His chapter on river diplomacy—especially over the Ganges and Brahmaputra—is among the most illuminating. Karim uses these case studies to show how even historically contentious issues can be reframed through trust and mutual benefit. The 1996 Ganges Treaty, signed during Sheikh Hasina’s first term, is presented not as a miracle but as a model: patient diplomacy anchored in realism, not rhetoric.

However, the book is not content with diplomatic memoirs. It often veers into deeper waters: the colonial legacies of statehood, the imported nature of South Asia’s institutions, and the incoherence of sovereignty in the region. Drawing from Robert Jackson’s concept of “negative sovereignty,” Karim argues that postcolonial South Asian states inherited the shell of statehood without scaffolding legitimacy. The result was predictable: states obsessed with borders but unsure of identities, protective of sovereignty but often hostile to cooperation.

The most potent chapters are those where Karim interrogates the region’s political culture. Nationalism weaponised for electoral gain; migrants used as scapegoats, cross-border projects stalled by parochial politics—these are not diplomatic failures alone. They are the logical outcome of political systems that have yet to align national interests with regional realities. Karim’s tone here is restrained, but his frustration is unmistakable.

The final chapters of the book move towards a cautiously optimistic future.
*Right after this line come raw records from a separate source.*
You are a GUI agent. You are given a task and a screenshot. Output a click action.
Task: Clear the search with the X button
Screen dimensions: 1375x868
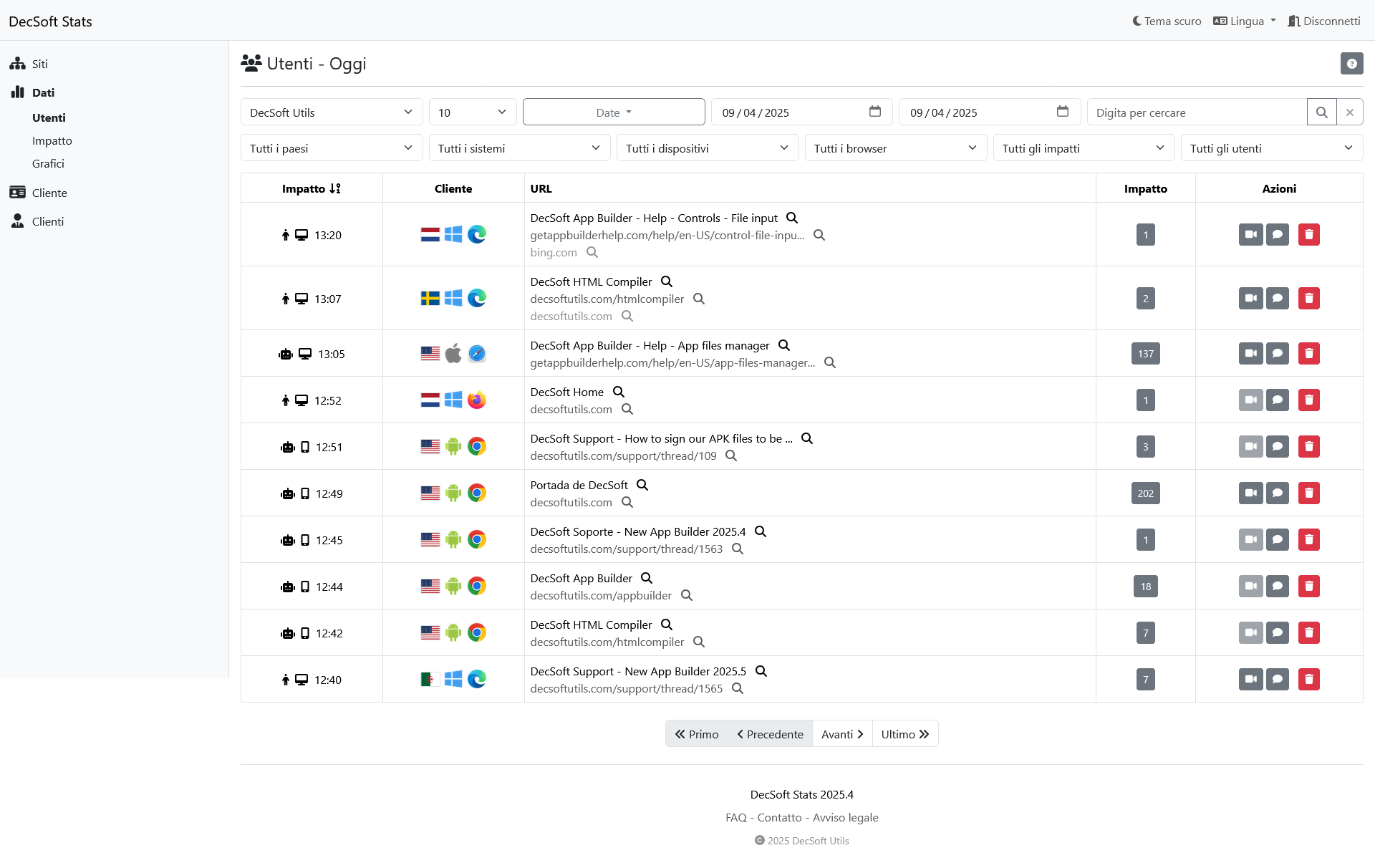pos(1349,112)
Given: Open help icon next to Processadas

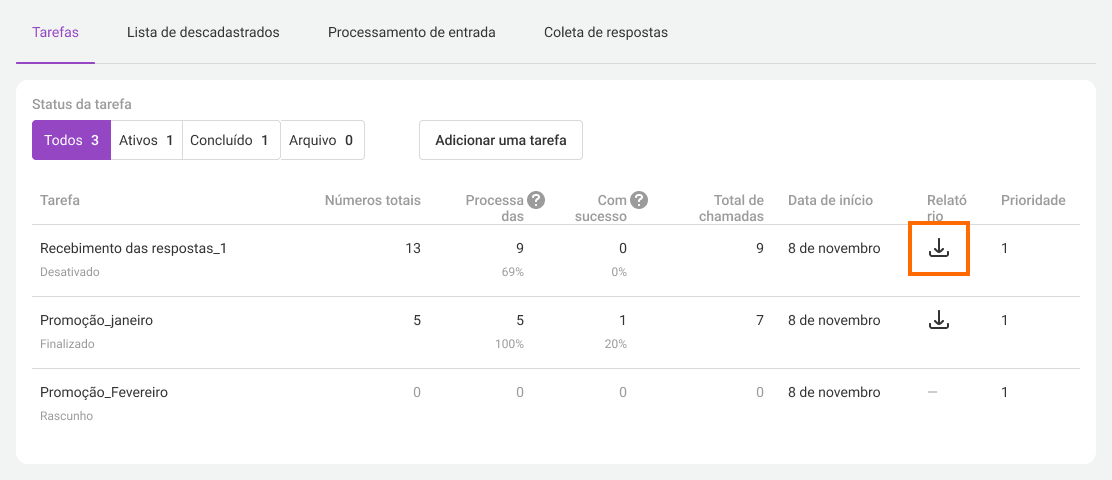Looking at the screenshot, I should (536, 200).
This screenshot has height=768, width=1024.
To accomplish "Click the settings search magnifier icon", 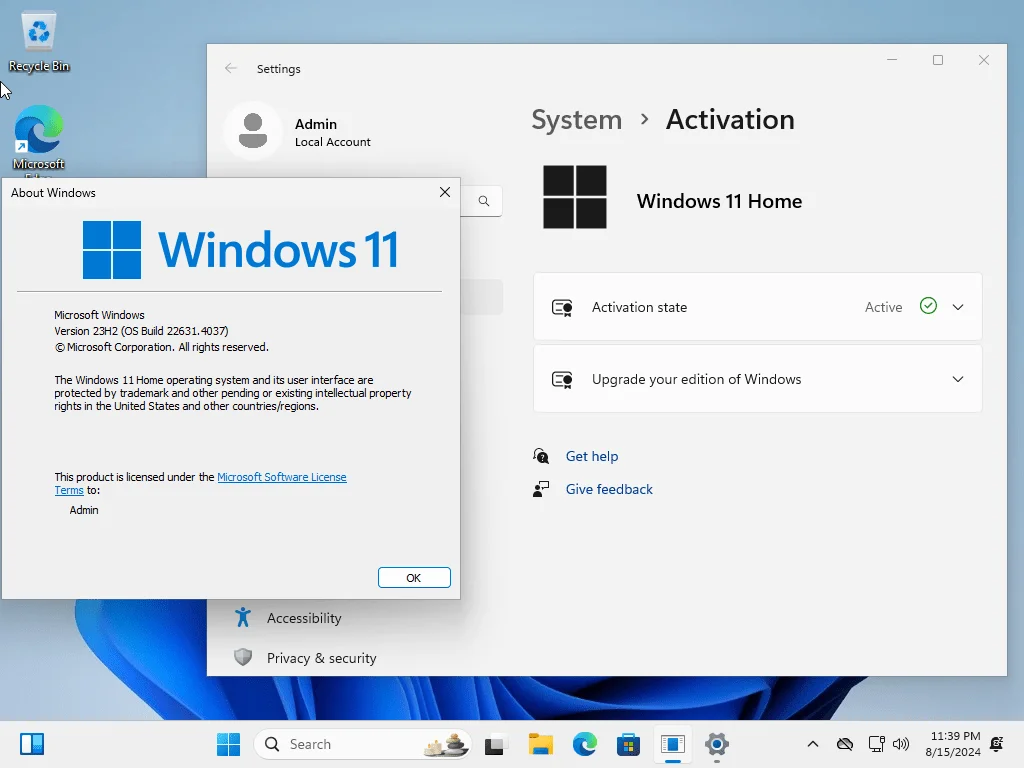I will (x=483, y=201).
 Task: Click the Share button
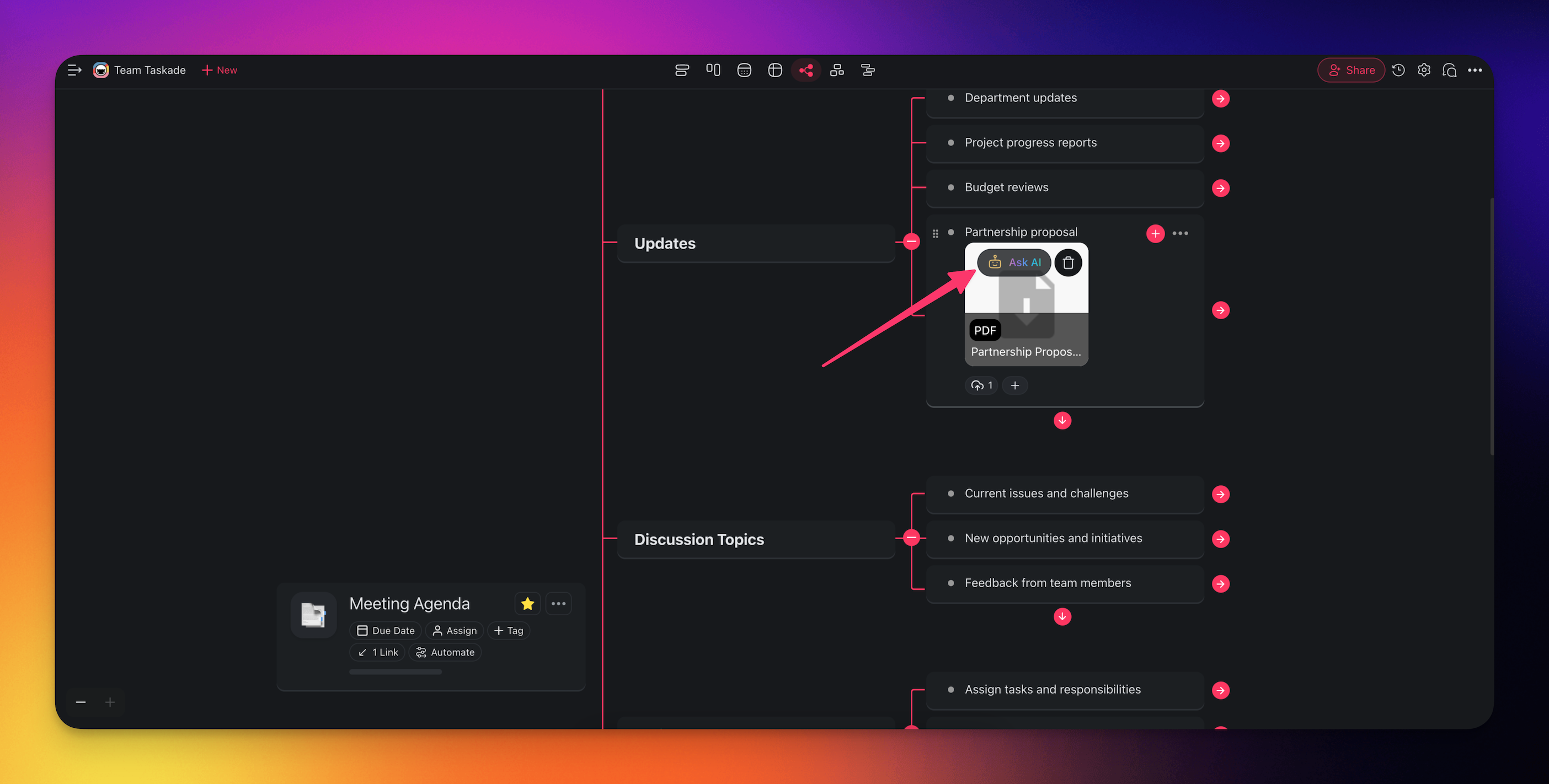(x=1350, y=70)
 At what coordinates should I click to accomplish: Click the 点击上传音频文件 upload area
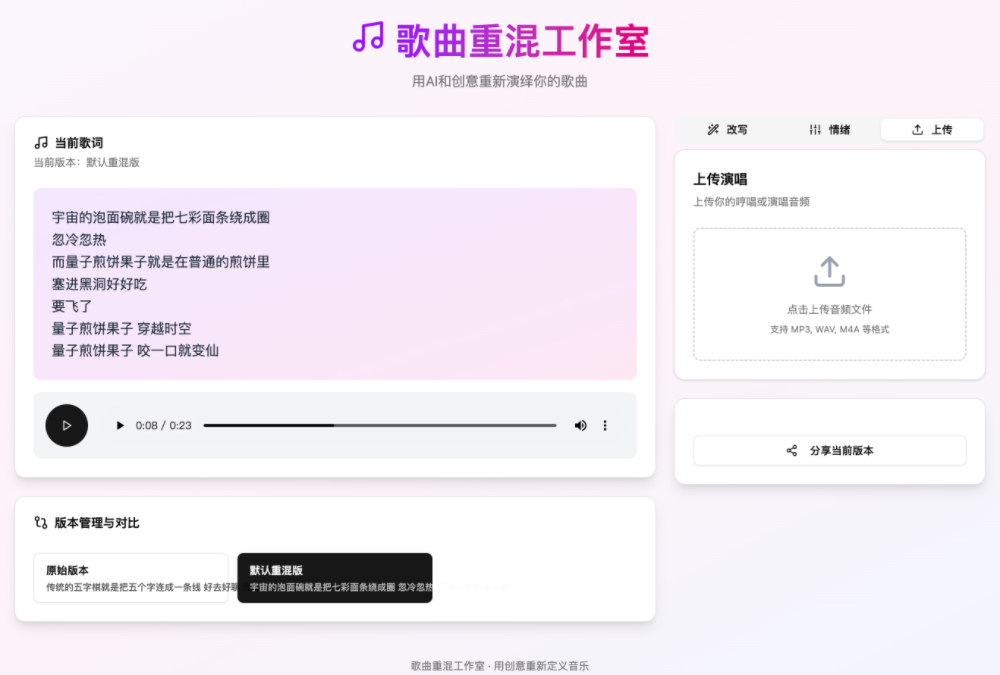pyautogui.click(x=829, y=296)
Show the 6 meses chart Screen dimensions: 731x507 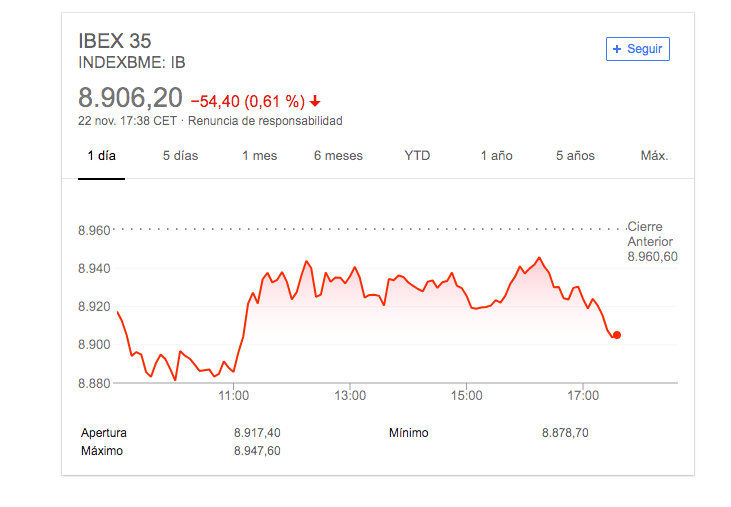[x=338, y=156]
Reconnecting railways, power grids, and river routes provides tangible hope. However, Karim remains realistic: even the most promising initiatives will falter without political will and institutional reform. He suggests that a “black swan” event—something unexpected and disruptive—might be necessary to jolt the region out of its stagnant state. This is a dramatic proposition but not without precedent; after all, Europe’s integration began not in peace but in the aftermath of war, as Karim points out.

What is missing—though only lightly—is the voice of civil society and youth. While Karim’s diplomatic perspective is rich in experience, it sometimes under-represents the bottom-up energies that unite the region. South Asian people often accomplish what their states cannot, engaging in cultural collaborations, student exchanges, informal trade, and transnational initiatives. Incorporating these perspectives could have transformed the book into a summary of what has been attempted and a fuller vision of what is possible.

Still, Karim’s achievement is substantial. He gives us not only an account of what South Asian cooperation looks like from the inside but also a framework for imagining it anew. He calls for rethinking sovereignty, recalibration of nationalism, and repurposing Asia’s history—from a site of grievance to a source of solidarity.

In his book, Karim blends memoir, analysis, and advocacy. It is both a historical reckoning and a strategic roadmap. Diplomats, scholars, and policymakers must re-imagine South Asia’s future beyond borders and barriers. Ultimately, the book is not a lament. It is an argument that South Asia, for all its wounds and suspicions, still holds the capacity for reconnection within it. Moreover, perhaps the future lies not in grand unifying projects, but in the slow, stubborn work of regional empathy—one corridor, one river, one conversation at a time.